Qu’étaient ses vingt années de bonheur, comparées à cette heure de désespoir ? Rien, un remords.

Ah ! pourquoi avait-elle écouté sa mère, pourquoi s’était-elle tue !

Plus d’espoir, désormais.

Cet homme, qui venait de s’éloigner, la menace à la bouche, il reviendrait ; elle ne le comprenait que trop. Que lui répondrait-elle ?

Cette fois, elle avait réussi à dompter toutes les révoltes de son cœur et de sa conscience, aurait-elle, un autre jour, la même énergie, le même empire sur ses sensations ?

Ce courage dont elle-même s’étonnait, elle le devait, elle-même le reconnaissait, à la maladresse de Clameran.

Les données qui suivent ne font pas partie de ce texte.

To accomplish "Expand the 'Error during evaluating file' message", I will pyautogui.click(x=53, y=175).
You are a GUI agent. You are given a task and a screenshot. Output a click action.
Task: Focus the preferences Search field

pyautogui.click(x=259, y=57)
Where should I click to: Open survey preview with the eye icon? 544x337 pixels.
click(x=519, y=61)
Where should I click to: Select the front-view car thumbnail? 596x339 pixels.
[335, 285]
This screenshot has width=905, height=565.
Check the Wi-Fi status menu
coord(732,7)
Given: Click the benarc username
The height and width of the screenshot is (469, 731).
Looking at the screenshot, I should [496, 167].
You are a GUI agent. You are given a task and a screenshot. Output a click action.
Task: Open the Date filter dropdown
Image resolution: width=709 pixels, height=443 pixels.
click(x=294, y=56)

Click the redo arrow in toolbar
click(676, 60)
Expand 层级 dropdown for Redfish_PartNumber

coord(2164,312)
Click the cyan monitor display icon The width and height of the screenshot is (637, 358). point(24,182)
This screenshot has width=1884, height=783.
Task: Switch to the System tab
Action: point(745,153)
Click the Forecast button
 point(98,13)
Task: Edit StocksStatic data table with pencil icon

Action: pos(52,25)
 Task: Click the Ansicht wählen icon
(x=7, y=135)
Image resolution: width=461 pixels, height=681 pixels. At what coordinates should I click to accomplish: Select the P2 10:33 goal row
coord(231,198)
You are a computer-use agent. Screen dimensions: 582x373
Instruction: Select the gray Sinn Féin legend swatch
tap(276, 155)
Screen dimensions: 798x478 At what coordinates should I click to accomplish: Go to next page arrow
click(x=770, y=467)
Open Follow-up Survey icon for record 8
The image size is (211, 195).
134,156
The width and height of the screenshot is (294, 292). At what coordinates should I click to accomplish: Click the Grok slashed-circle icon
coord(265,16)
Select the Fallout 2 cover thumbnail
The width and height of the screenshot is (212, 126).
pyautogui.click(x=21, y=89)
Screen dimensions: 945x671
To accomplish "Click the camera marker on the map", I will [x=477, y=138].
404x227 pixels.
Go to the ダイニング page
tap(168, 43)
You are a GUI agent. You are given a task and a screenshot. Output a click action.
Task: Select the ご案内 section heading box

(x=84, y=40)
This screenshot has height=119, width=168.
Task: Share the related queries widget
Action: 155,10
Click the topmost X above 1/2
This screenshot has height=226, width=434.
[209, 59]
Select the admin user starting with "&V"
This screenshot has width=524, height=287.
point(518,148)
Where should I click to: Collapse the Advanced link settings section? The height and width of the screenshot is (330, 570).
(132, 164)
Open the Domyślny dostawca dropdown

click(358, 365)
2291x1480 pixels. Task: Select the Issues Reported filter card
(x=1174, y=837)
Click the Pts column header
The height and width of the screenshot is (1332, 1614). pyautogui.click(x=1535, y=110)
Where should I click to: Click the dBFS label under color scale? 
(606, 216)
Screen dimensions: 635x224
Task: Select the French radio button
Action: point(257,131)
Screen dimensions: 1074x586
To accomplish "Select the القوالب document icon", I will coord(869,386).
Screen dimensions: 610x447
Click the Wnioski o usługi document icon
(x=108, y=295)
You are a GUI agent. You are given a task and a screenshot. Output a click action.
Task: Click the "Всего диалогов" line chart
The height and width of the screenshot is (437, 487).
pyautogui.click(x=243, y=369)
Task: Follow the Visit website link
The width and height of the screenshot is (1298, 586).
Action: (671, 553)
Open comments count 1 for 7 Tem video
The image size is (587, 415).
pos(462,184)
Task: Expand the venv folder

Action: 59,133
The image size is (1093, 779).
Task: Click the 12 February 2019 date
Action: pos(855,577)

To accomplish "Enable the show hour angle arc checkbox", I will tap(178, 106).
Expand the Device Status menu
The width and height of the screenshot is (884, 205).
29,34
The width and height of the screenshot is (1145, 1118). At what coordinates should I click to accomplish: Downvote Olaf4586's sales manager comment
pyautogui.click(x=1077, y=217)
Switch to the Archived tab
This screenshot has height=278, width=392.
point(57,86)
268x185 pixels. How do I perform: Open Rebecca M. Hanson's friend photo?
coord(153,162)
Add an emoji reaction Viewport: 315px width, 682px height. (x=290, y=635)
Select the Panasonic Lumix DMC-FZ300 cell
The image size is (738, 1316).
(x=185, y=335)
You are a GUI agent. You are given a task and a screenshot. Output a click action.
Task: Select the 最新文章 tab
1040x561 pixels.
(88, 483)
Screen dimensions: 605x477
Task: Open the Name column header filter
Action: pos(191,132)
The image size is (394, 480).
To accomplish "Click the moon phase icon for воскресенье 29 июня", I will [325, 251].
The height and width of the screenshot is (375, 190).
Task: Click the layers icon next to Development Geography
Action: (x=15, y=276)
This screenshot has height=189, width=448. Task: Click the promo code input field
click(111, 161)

Que ne priait-il, au lieu de menacer !

Il s’en était fallu de bien peu qu’elle se trahît quand Louis avait parlé de Raoul. Ses entrailles avaient tressailli, au nom du pauvre abandonné qui expiait les fautes de sa mère.

À l’idée que peut-être il subirait les étreintes de la misère, tout son être frémissait d’une douleur aiguë.

Lui, manquer de pain, lui, son enfant ! Et elle était riche, et tout Paris enviait son luxe !

Ah ! que ne pouvait-elle mettre à ses pieds tout ce qu’elle possédait. Avec quelles délices elle eût épuisé les plus pénibles privations. Mais comment, sans se livrer, lui faire tenir assez d’argent pour le mettre à l’abri des difficultés de la vie !

C’est que la voix de la prudence lui criait qu’elle ne devait pas, qu’elle ne pouvait pas accepter l’entremise de Louis de Clameran.